G protein-coupled receptors (GPCRs) generally accommodate specific ligands in the orthosteric-binding pockets. Ligand binding triggers a receptor allosteric conformational change that leads to the activation of intracellular transducers, G proteins and β-arrestins. Because these signals often induce adverse effects, the selective activation mechanism for each transducer must be elucidated. Thus, many orthosteric-biased agonists have been developed, and intracellular-biased agonists have recently attracted broad interest. These agonists bind within the receptor intracellular cavity and preferentially tune the specific signalling pathway over other signalling pathways, without allosteric rearrangement of the receptor from the extracellular side^1,2,3. However, only antagonist-bound structures are currently available^1,4,5,6, and there is no evidence to support that biased agonist binding occurs within the intracellular cavity. This limits the comprehension of intracellular-biased agonism and potential drug development. Here we report the cryogenic electron microscopy structure of a complex of G_s and the human parathyroid hormone type 1 receptor (PTH1R) bound to a PTH1R agonist, PCO371. PCO371 binds within an intracellular pocket of PTH1R and directly interacts with G_s. The PCO371-binding mode rearranges the intracellular region towards the active conformation without extracellularly induced allosteric signal propagation. PCO371 stabilizes the significantly outward-bent conformation of transmembrane helix 6, which facilitates binding to G proteins rather than β-arrestins. Furthermore, PCO371 binds within the highly conserved intracellular pocket, activating 7 out of the 15 class B1 GPCRs. Our study identifies a new and conserved intracellular agonist-binding pocket and provides evidence of a biased signalling mechanism that targets the receptor–transducer interface.
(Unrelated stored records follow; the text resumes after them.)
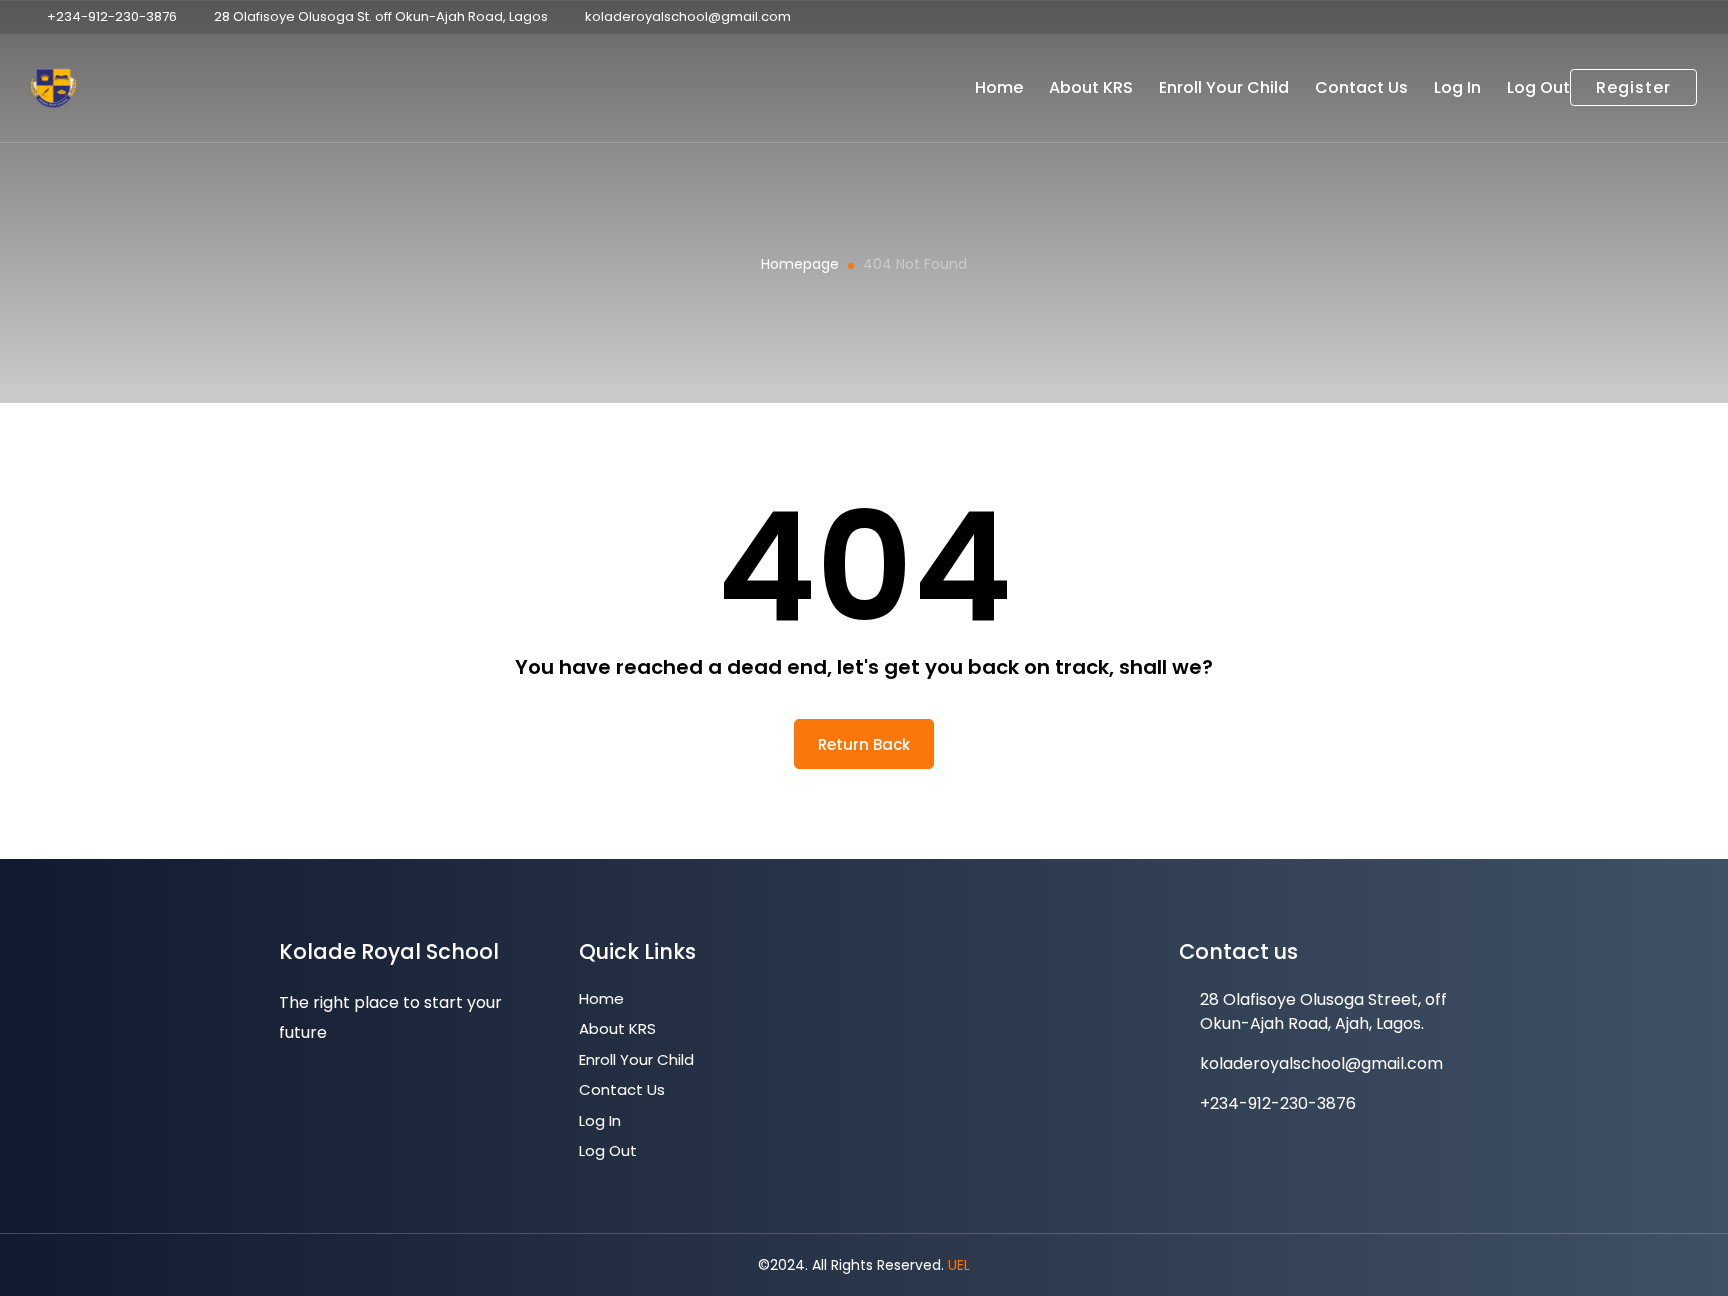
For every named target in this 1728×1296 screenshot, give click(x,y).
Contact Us (1361, 87)
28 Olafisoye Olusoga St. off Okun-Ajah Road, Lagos (381, 16)
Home (999, 87)
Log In (1457, 87)
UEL (959, 1265)
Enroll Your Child (1224, 87)
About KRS (1091, 87)
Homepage (800, 264)
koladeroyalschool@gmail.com (688, 16)
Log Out (1538, 87)
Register (1633, 87)
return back (864, 744)
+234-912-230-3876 (112, 16)
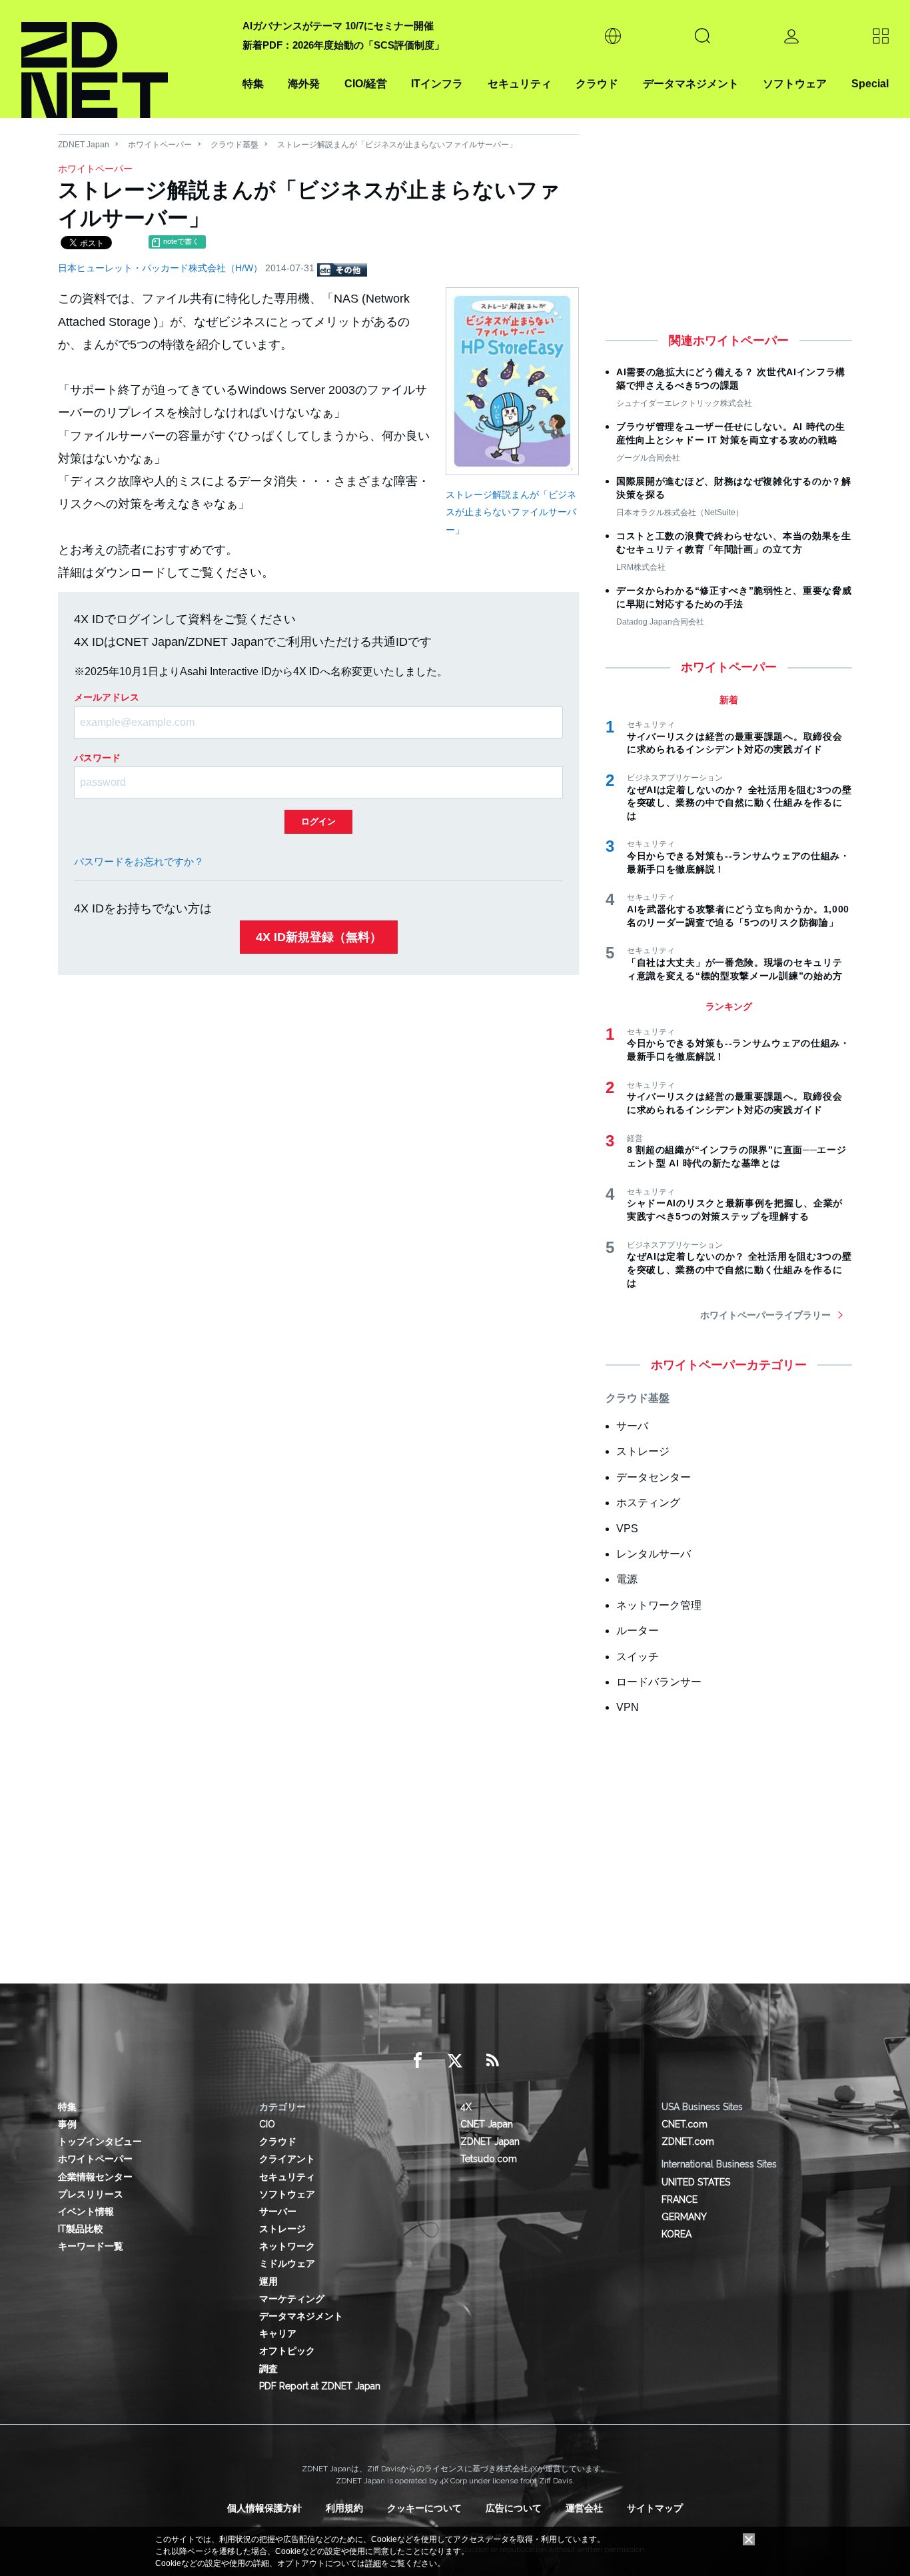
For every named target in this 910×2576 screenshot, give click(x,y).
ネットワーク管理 (658, 1605)
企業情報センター (95, 2176)
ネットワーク (287, 2246)
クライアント (287, 2158)
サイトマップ (655, 2508)
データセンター (653, 1477)
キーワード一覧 (90, 2246)
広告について (514, 2508)
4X (466, 2106)
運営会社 (584, 2508)
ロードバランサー (658, 1682)
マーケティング (291, 2298)
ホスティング (648, 1502)
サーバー (277, 2211)
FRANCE (679, 2199)
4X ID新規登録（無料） (319, 937)
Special (870, 83)
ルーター (637, 1630)
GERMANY (684, 2216)
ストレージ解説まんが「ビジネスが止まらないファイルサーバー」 (511, 512)
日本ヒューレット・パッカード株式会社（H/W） (161, 268)
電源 (627, 1579)
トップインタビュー (100, 2141)
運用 (268, 2281)
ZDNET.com (688, 2141)
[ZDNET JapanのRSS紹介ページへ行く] (492, 2060)
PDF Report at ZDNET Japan (319, 2386)
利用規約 (344, 2508)
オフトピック (287, 2350)
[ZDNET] (124, 59)
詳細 (373, 2563)
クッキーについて (424, 2508)
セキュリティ (520, 83)
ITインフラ (437, 83)
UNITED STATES (696, 2182)
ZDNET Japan (83, 144)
G 蛋白偶联受体 (GPCR) 通常在正构结合袋中容纳特定配体。配体结合触发受体变构构象变化，从而激活细胞内转导器、G 蛋白和 β-抑制蛋白。由于这些信号通常会引起不利影响，因此必须阐明每个传感器的选择性激活机制。因此，已经开发了许多正位偏向激动剂，并且细胞内偏向激动剂最近引起了广泛的兴趣。这些激动剂在受体细胞内腔内结合，并优先调节特定信号传导途径而不是其他信号传导途径，而不会从细胞外侧对受体进行变构重排^1,2,3 。然而，目前只有拮抗剂结合结构可用^1,4,5,6 ，并且没有证据支持偏向激动剂结合发生在细胞内腔内。这限制了对细胞内偏向激动和潜在药物开发的理解。在这里，我们报道了 G _s和人甲状旁腺激素 1 型受体 (PTH1R) 与 PTH1R 激动剂 PCO371 结合的复合物的低温电子显微镜结构。 PCO371 结合在 PTH1R 的细胞内口袋内并直接与_G相互作用。 PCO371 结合模式将细胞内区域重新排列为活性构象，而无需细胞外诱导的变构信号传播。 PCO371 稳定了跨膜螺旋 6 显着向外弯曲的构象，这有利于与 G 蛋白而不是 β-抑制蛋白的结合。此外，PCO371 结合在高度保守的细胞内口袋内，激活 15 个 B1 类 GPCR 中的 7 个。 我们的研究发现了一个新的、保守的细胞内激动剂结合袋，并提供了针对受体-传感器界面的偏向信号传导机制的证据。